That Derek Fisher is still playing in the NBA 17 years after he arrived from Arkansas-Little Rock is no more of a surprise than the fact that he helped finally close the door on the young and restless Rockets. Slammed it. Bolted it. Then hammered in a couple of nails for good measure. It’s what he does.

Maybe part of the reason the 38-year-old Fisher is never looking toward the end of his career is because he’s always been so busy working on the end of games.

– 0.4 seconds left at San Antonio in 2004.

– Running out of the tunnel and onto the floor at Salt Lake City in 2007.

– The pair of clutch 3-pointers at Orlando in the 2009 NBA Finals.

– Game 3 of The Finals at Boston in 2010.

If there’s a loop of basketball video highlights playing on a loop somewhere in eternity, you can pretty much bet that Fisher will always be front and center, hitting shots, making plays, making his team better just by being on it.

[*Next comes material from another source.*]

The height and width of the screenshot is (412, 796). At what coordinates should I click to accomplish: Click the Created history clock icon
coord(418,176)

You could argue that Fisher was the second-best Thunder player in the series behind Kevin Durant.

“I’ve been around a lot of guys and heard them talk to the team,” said Thunder forward Nick Collison. “There’s usually a lot of eye-rolling and things like that. But with Derek, it’s different. He has a way.”

Fisher’s way was to pull the Thunder back from the brink on Friday night in Game 6 just when things looked like they could be getting away. When he checked into the game with 5:48 left in the third quarter, Oklahoma City was down by 10 and 12 minutes later the Thunder were up by 13. Fisher scored all 11 of his points in the final 13 minutes of the game.

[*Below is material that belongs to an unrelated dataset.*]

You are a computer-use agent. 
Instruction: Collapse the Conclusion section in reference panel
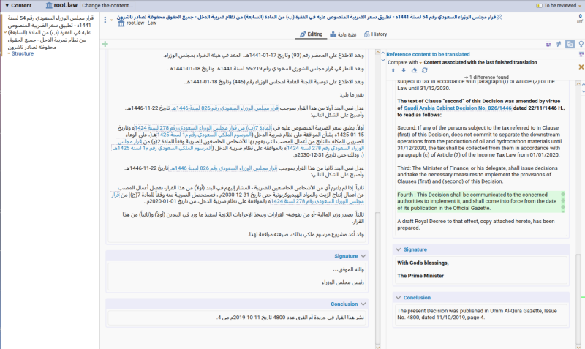tap(398, 298)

“It really makes no sense for me to defend Fish, what he brings to the team,” said Thunder coach Scott Brooks. “It seems like I have to defend him. But I’ll tell you what, when we brought him in last year, it really helped us. Thank God he was available and we made the trade … but he has made our team better.”

That’s always been his knack, whether he’s standing in the shadow of Shaquille O’Neal or Kobe Bryant in L.A. or Durant or Russell Westbrook in OKC.

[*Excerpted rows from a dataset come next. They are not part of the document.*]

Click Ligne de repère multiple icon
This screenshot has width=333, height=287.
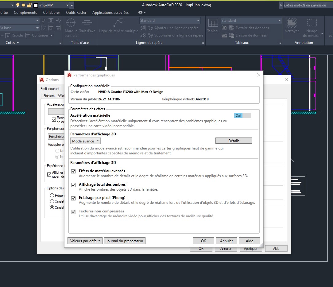click(118, 23)
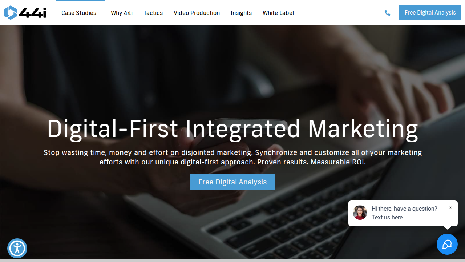
Task: Open the accessibility options icon
Action: point(17,249)
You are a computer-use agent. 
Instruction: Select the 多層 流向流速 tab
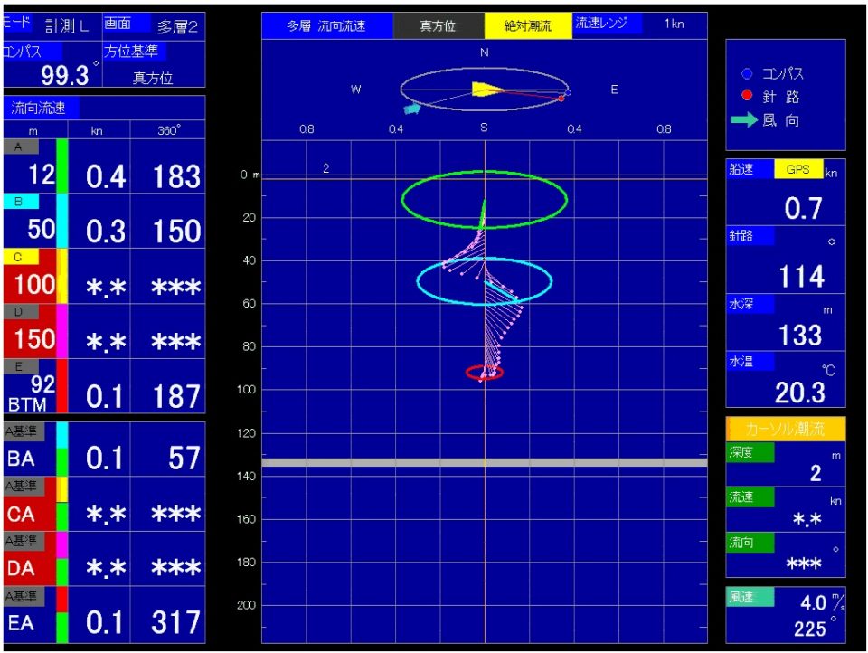point(327,26)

It’s not just the big shots on the court, though there are many. It’s the small talk in the locker room and on the practice floor, where he nurtures them all as if they were his kindergarten class and gives a second-year point guard like Reggie Jackson some extra care.

When Westbrook tore the ligament in his knee and was lost for the series, it was Jackson who inherited the burden of filling his sneakers. It’s been a heavy lift, but you could see Jackson flex his muscles and eventually get the whole thing off the ground as the series continued because Fisher showed him how to handle the load.

“He brings tremendous confidence to this team and to me,” Jackson said. “He is a great mentor. You can’t tell he’s the oldest guy on the team. …There’s a mental battle to this game and things start to slow down and your body starts to wear and tear, but mentally I haven’t seen anybody prepare like him.”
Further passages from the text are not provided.